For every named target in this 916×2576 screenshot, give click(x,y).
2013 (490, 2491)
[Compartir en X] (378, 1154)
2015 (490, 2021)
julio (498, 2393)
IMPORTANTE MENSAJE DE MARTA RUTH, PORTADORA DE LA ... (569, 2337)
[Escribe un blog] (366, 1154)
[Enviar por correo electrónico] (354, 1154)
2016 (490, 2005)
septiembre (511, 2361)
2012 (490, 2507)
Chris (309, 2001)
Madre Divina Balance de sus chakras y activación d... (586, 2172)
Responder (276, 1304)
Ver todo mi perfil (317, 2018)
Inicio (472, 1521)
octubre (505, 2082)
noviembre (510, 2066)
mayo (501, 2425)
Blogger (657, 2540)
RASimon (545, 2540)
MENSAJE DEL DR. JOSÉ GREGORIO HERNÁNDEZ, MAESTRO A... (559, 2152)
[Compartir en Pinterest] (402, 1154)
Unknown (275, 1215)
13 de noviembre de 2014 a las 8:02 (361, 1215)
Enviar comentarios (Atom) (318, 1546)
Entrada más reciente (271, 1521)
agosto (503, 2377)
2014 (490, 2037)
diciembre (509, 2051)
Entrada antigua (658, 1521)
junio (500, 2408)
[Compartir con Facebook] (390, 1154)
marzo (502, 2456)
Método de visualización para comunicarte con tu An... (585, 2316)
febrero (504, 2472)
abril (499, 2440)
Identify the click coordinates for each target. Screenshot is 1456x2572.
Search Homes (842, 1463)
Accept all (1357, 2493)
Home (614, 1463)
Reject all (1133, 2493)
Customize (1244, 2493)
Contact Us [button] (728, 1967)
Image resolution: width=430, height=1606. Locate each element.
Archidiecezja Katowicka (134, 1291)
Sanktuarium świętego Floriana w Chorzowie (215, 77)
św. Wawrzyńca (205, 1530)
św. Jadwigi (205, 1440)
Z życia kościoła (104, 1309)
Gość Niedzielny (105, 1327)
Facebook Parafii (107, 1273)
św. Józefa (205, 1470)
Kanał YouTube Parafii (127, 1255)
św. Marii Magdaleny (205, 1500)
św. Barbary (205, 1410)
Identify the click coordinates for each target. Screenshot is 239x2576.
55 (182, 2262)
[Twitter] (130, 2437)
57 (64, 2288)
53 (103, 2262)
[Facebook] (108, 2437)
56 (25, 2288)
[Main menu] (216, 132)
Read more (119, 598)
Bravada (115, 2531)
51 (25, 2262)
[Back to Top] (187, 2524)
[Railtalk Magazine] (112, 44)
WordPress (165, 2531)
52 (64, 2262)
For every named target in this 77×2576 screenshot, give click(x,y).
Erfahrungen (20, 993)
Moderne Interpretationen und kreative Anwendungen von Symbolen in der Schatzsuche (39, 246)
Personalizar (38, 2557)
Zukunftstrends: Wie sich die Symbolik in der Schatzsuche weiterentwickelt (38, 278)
+++++
• Directions for this task: Would you print, exactly as written, every line above from the one holding "septiembre (511, 2361)" through the one holding "abril (499, 2440)", with both included and no other lines?

• Answer to the problem:
septiembre (511, 2361)
2012 (490, 2507)
Chris (309, 2001)
Madre Divina Balance de sus chakras y activación d... (586, 2172)
Responder (276, 1304)
Ver todo mi perfil (317, 2018)
Inicio (472, 1521)
octubre (505, 2082)
noviembre (510, 2066)
mayo (501, 2425)
Blogger (657, 2540)
RASimon (545, 2540)
MENSAJE DEL DR. JOSÉ GREGORIO HERNÁNDEZ, MAESTRO A... (559, 2152)
[Compartir en Pinterest] (402, 1154)
Unknown (275, 1215)
13 de noviembre de 2014 a las 8:02 (361, 1215)
Enviar comentarios (Atom) (318, 1546)
Entrada más reciente (271, 1521)
agosto (503, 2377)
2014 (490, 2037)
diciembre (509, 2051)
Entrada antigua (658, 1521)
junio (500, 2408)
[Compartir con Facebook] (390, 1154)
marzo (502, 2456)
Método de visualización para comunicarte con tu An... (585, 2316)
febrero (504, 2472)
abril (499, 2440)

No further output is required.